-- Start of Text provided --

Number density integral

For the number density, it appears that we can evaluate the integral using integration from parts applied to eq. 1.0.30.30

\begin{aligned}\frac{n}{n_0}= \theta\int_{0}^\infty dx\frac{3 (\theta x + 1)\sqrt{(\theta x + 1)^2 - 1} }{ \bar{z}^{-1} e^{x} + 1}=\theta\int_{0}^\infty dx\left( \frac{d}{dx} \left( (\theta x + 1)^2 - 1 \right) ^{3/2} \right)\frac{1}{ \bar{z}^{-1} e^{x} + 1}={\left.{{\theta\left( (\theta x + 1)^2 - 1 \right)^{3/2}\frac{1}{ \bar{z}^{-1} e^{x} + 1}}}\right\vert}_{{0}}^{{\infty}}-\theta\int_{0}^\infty dx\left( (\theta x + 1)^2 - 1 \right)^{3/2}\frac{ -\bar{z}^{-1} e^{x} }{ \left( \bar{z}^{-1} e^{x} + 1 \right)^2}=\theta\int_{0}^\infty dx\left( (\theta x + 1)^2 - 1 \right)^{3/2}\frac{ \bar{z} e^{-x} }{ \left( 1 + \bar{z} e^{-x} \right)^2}.\end{aligned} \hspace{\stretch{1}}(1.0.48)

Expanding in series, gives us

\begin{aligned}\frac{n}{n_0}=\theta\sum_{s = 0}^\infty\binom{-2}{s}\bar{z}^{s + 1} \int_{0}^\infty dx\left( (\theta x + 1)^2 - 1 \right)^{3/2} e^{-x(s + 1)}=3 \theta^2\sum_{s = 0}^\infty\binom{-2}{s}\frac{\left( \bar{z} e^{1/\theta} \right)^{s + 1}}{(s + 1)^2}K_2\left( \frac{s+1}{\theta } \right).\end{aligned} \hspace{\stretch{1}}(1.0.48)

Here the binomial coefficient has the meaning given in the definitions of \statmechchapcite{nonIntegralBinomialSeries}, where for negative integral values of $b$ we have

\begin{aligned}\binom{b}{s}\equiv(-1)^s \frac{-b}{-b + s} \binom{-b+s}{-b}.\end{aligned} \hspace{\stretch{1}}(1.0.51)

-- End of Text provided --
-- Start of Dataset rows --

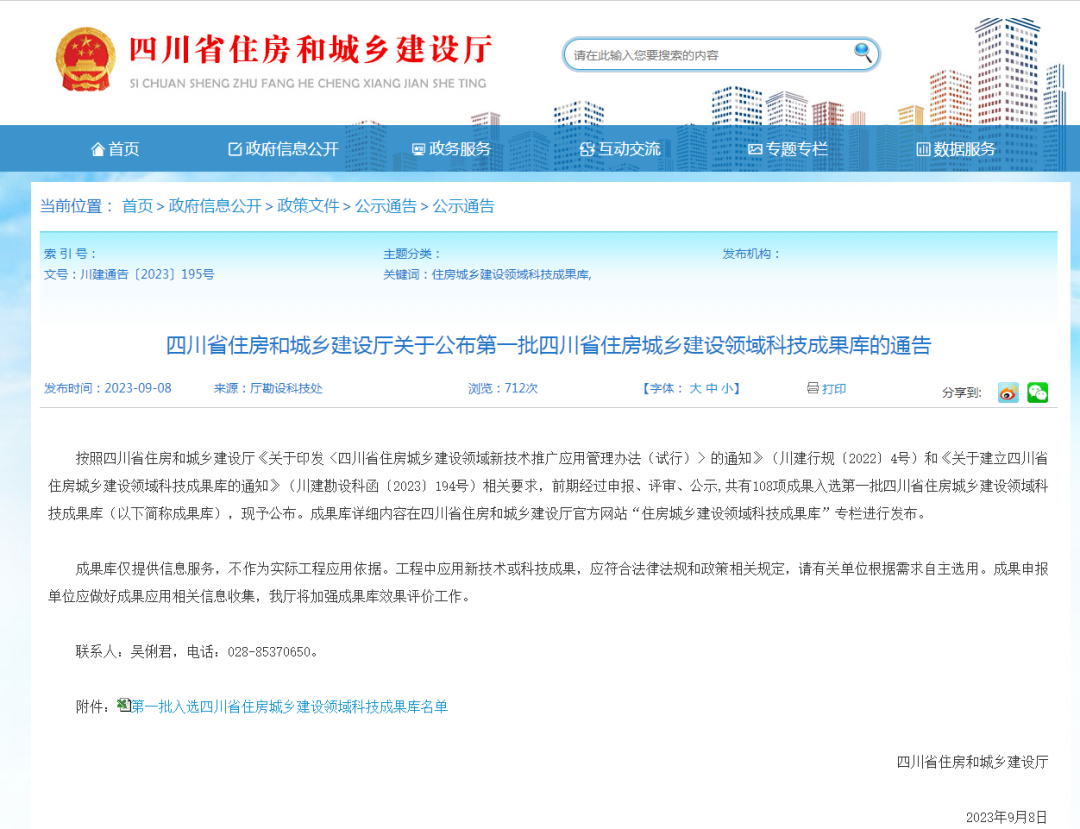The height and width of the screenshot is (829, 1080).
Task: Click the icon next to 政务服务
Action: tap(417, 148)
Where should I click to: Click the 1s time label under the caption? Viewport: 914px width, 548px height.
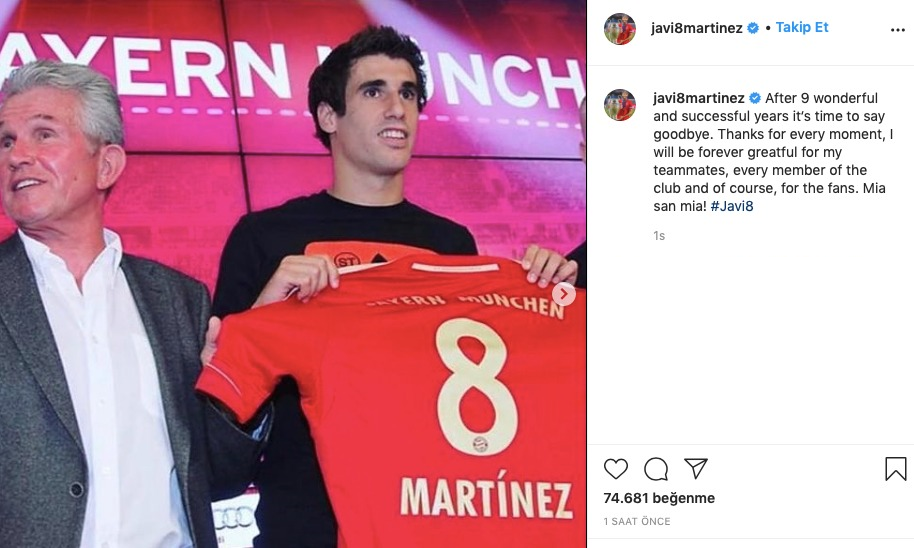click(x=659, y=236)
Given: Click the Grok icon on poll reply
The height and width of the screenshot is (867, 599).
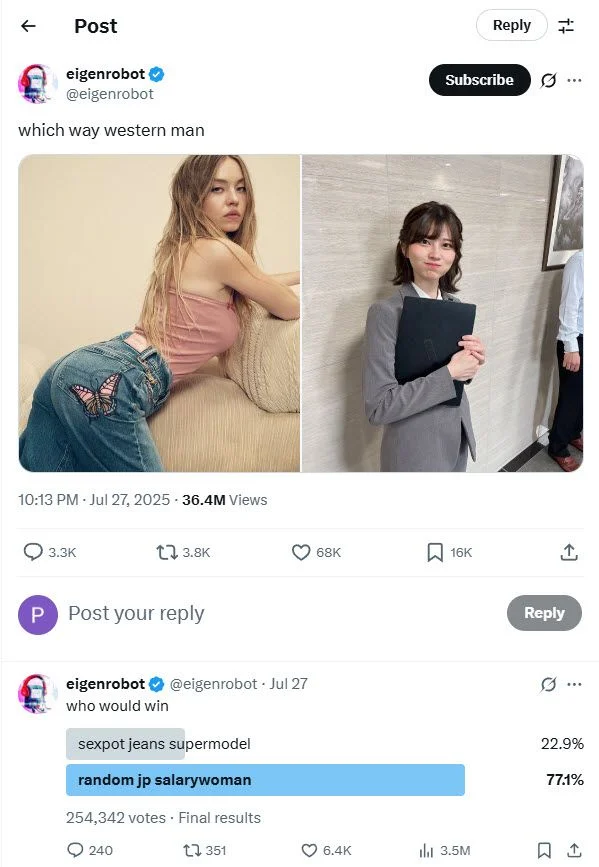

-- End of Dataset rows --

• **Given instruction**
Write the next part of the number density integral derivation, starting right after its last line. The items have nothing to do with this.

• **Task result**
Expanding in series to a couple of orders in $\theta$ and $\bar{z}$ we have

\begin{aligned}\frac{n}{n_0} = \frac{\sqrt{2 \pi}}{36} \theta^{1/2} \left(\left(2 \sqrt{3} \bar{z} - 9/\sqrt{2} \right) \bar{z} +18 \right) \bar{z}+\frac{5 \sqrt{ 2 \pi}}{576} \theta^{3/2} \left(\left(4 \sqrt{3} \bar{z} - 27/\sqrt{2}\right) \bar{z} +108 \right) \bar{z}+ \cdots\end{aligned} \hspace{\stretch{1}}(1.0.52)

To first order in $\theta$ and $\bar{z}$ this is

\begin{aligned}\frac{n}{n_0} = \frac{1}{{2}} \sqrt{ 2 \pi } \bar{z} \theta^{1/2},\end{aligned} \hspace{\stretch{1}}(1.0.53)

which allows a relation to pressure

\begin{aligned}P V = 3 N (k_{\mathrm{B}} T)^2 /\epsilon_0.\end{aligned} \hspace{\stretch{1}}(1.0.54)

It’s kind of odd seeming that this is quadratic in temperature. Is there an error?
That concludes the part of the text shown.